» INSTRUCTIONS FOR THE TASK
Please give back every entry in full, word for word, but none of the pictures.

» THE RECORDS

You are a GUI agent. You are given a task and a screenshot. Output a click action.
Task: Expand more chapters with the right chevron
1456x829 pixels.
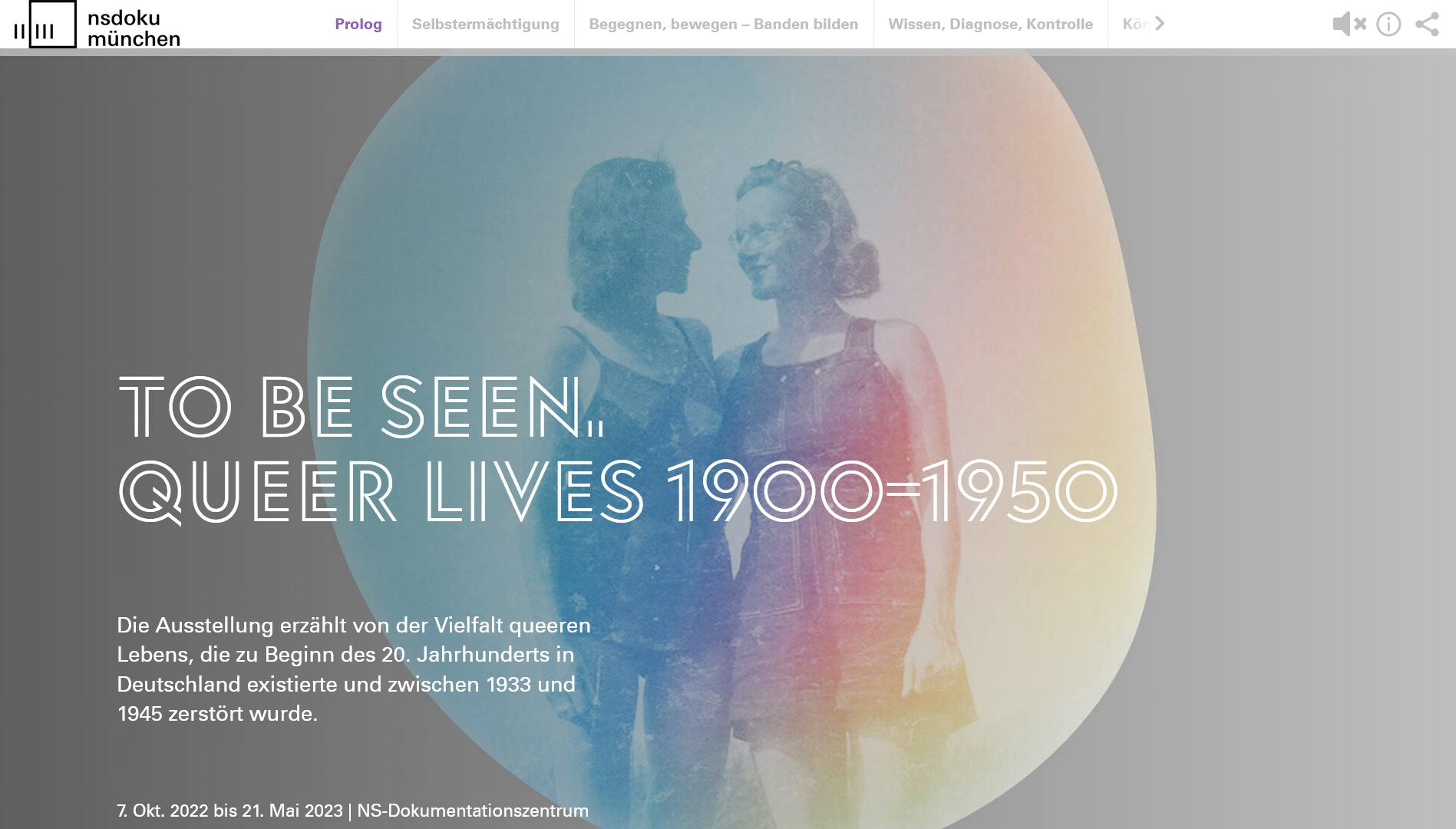[x=1160, y=24]
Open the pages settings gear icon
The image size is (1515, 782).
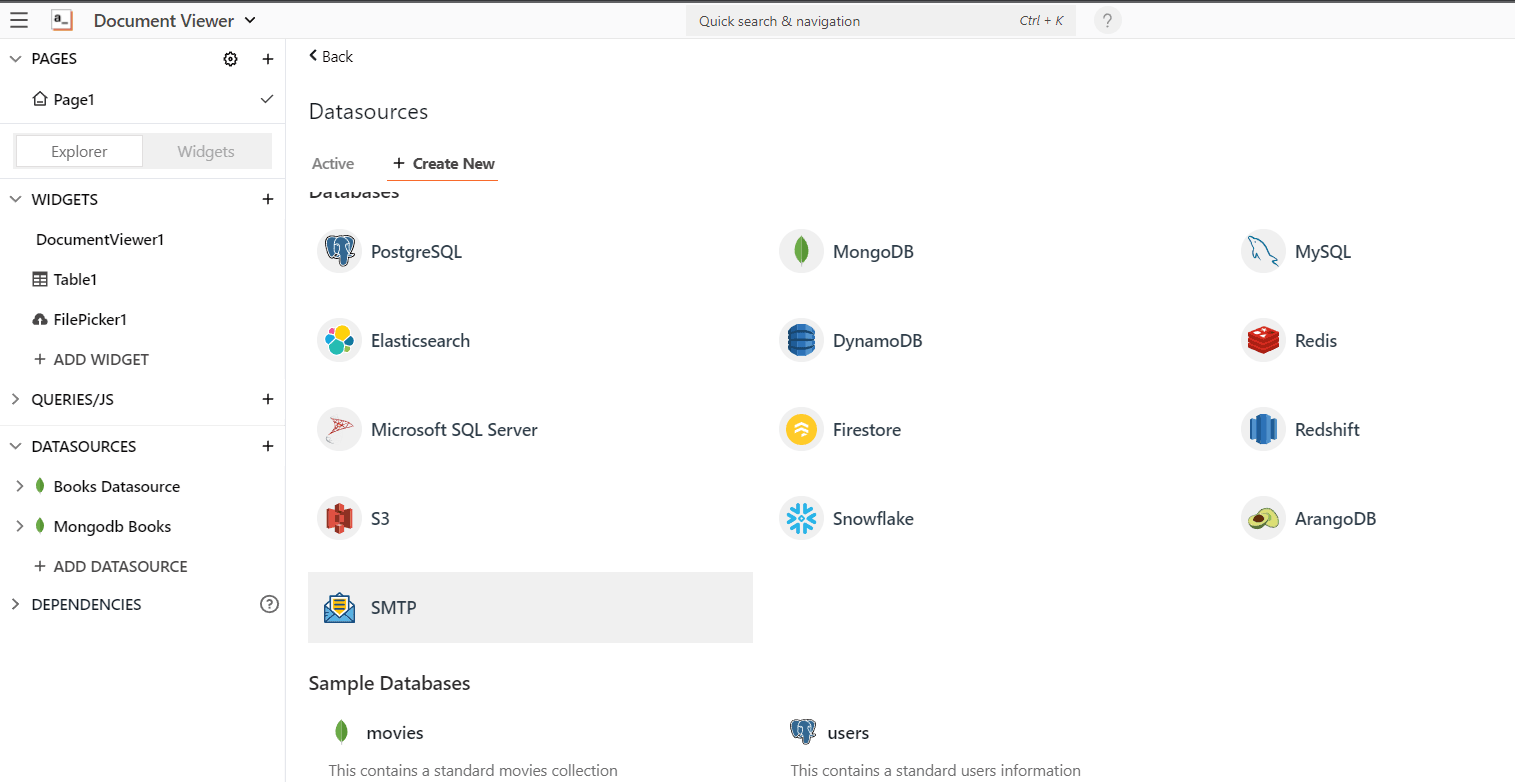click(231, 59)
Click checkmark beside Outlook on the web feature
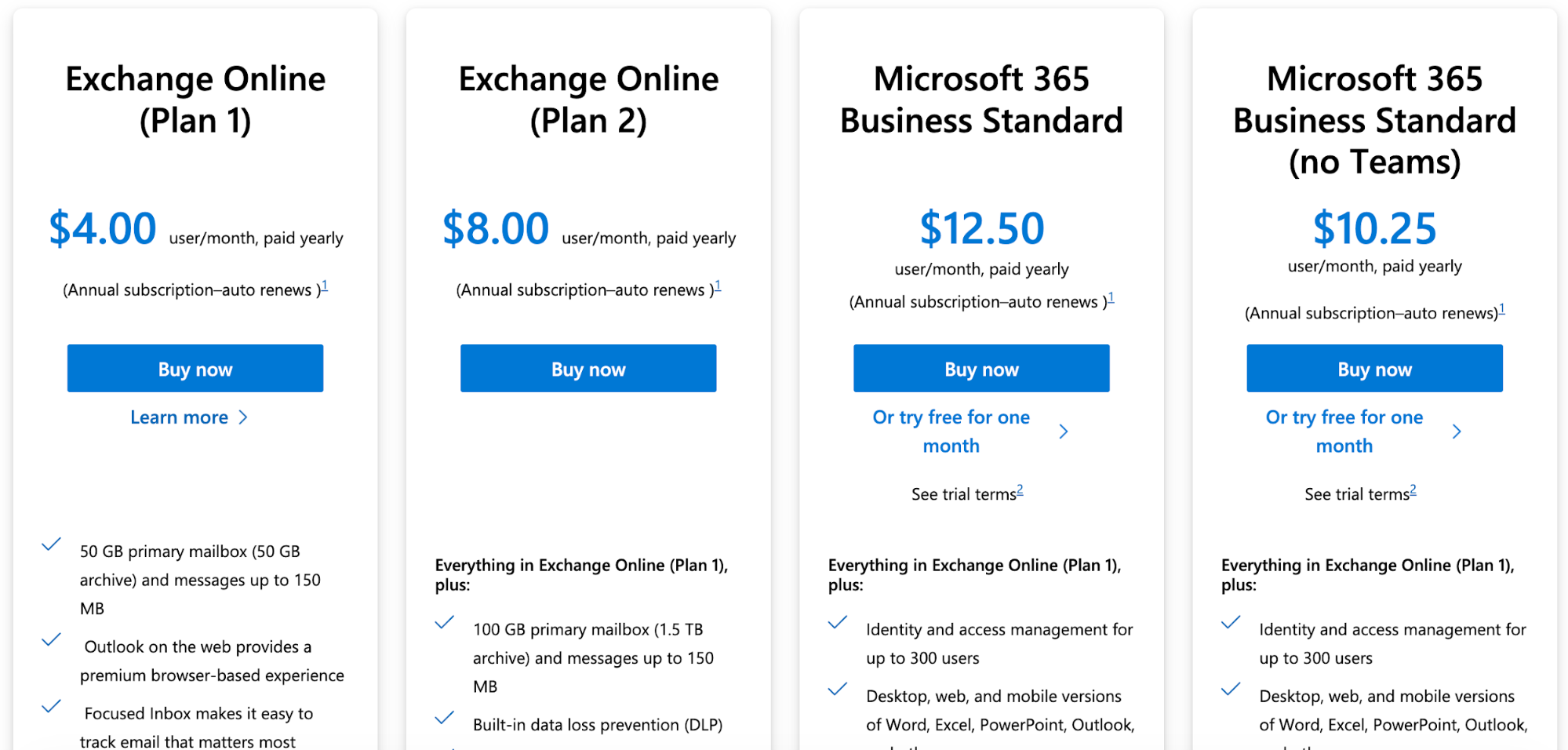This screenshot has height=750, width=1568. [x=52, y=639]
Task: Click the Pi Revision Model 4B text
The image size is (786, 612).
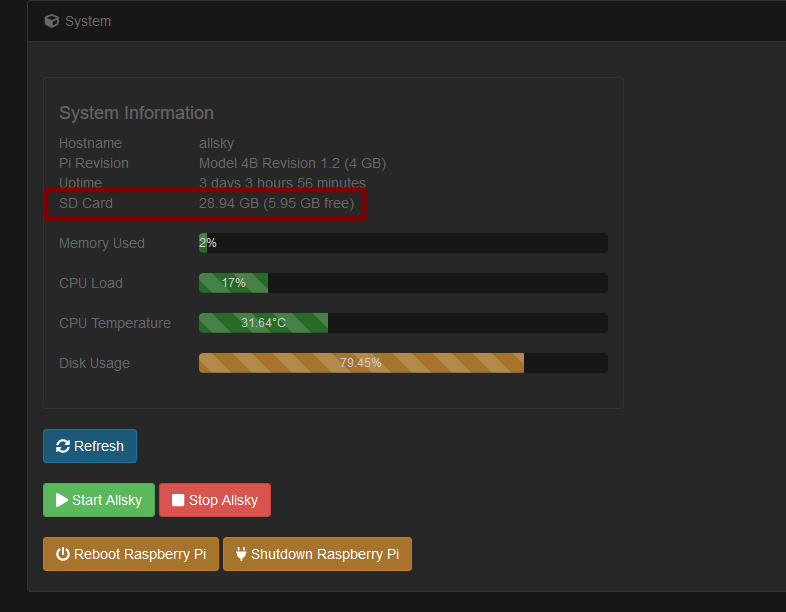Action: pyautogui.click(x=292, y=163)
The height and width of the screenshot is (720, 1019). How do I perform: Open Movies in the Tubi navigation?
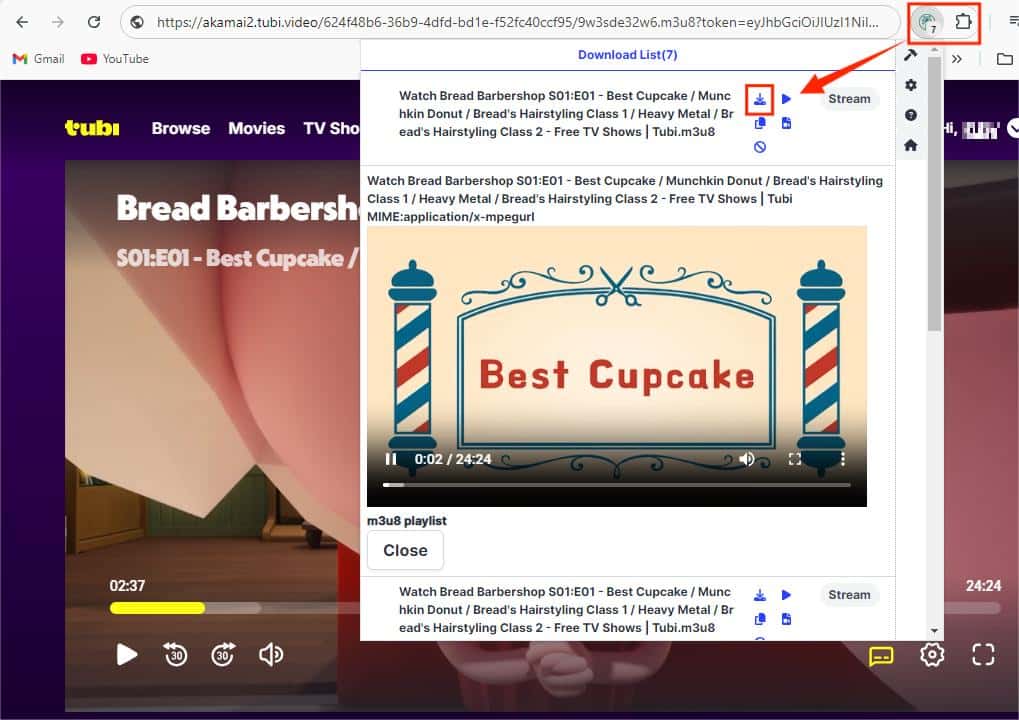point(256,128)
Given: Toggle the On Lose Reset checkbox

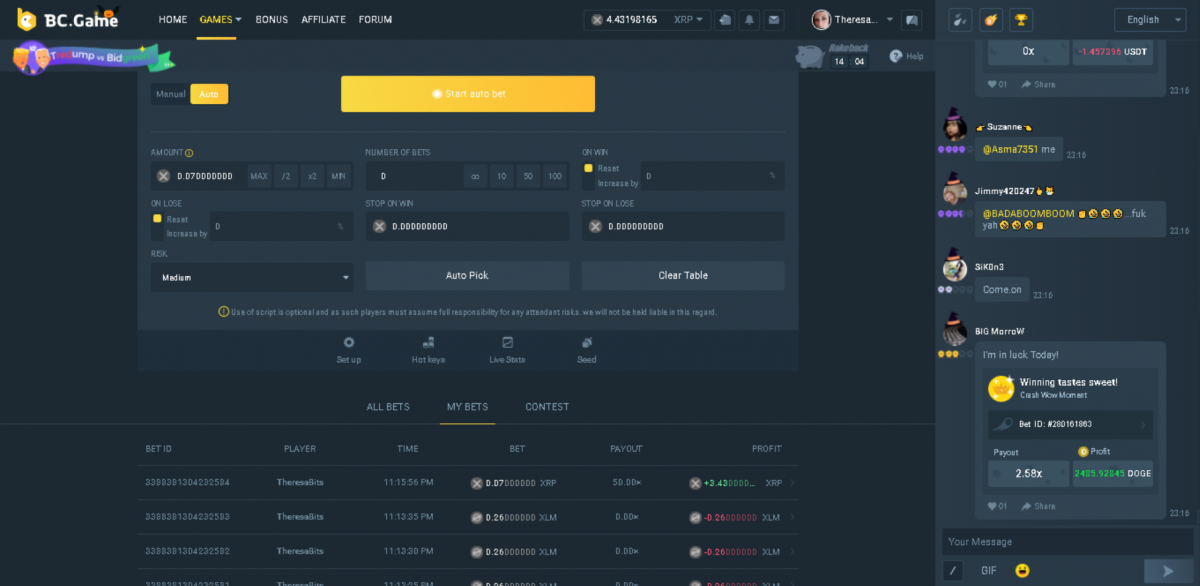Looking at the screenshot, I should click(x=157, y=218).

» TASK SOLUTION
You are a GUI agent. You are given a task and a screenshot. Output a click action.
Task: Expand more chapters with the right chevron
1456x829 pixels.
[x=1160, y=24]
Open the pages settings gear icon
The image size is (1515, 782).
click(231, 59)
Click checkmark beside Outlook on the web feature
This screenshot has height=750, width=1568. [x=52, y=639]
Task: Click the Pi Revision Model 4B text
The image size is (786, 612).
Action: pyautogui.click(x=292, y=163)
The height and width of the screenshot is (720, 1019). How do I perform: Open Movies in the Tubi navigation?
point(256,128)
Given: Toggle the On Lose Reset checkbox

Looking at the screenshot, I should click(x=157, y=218).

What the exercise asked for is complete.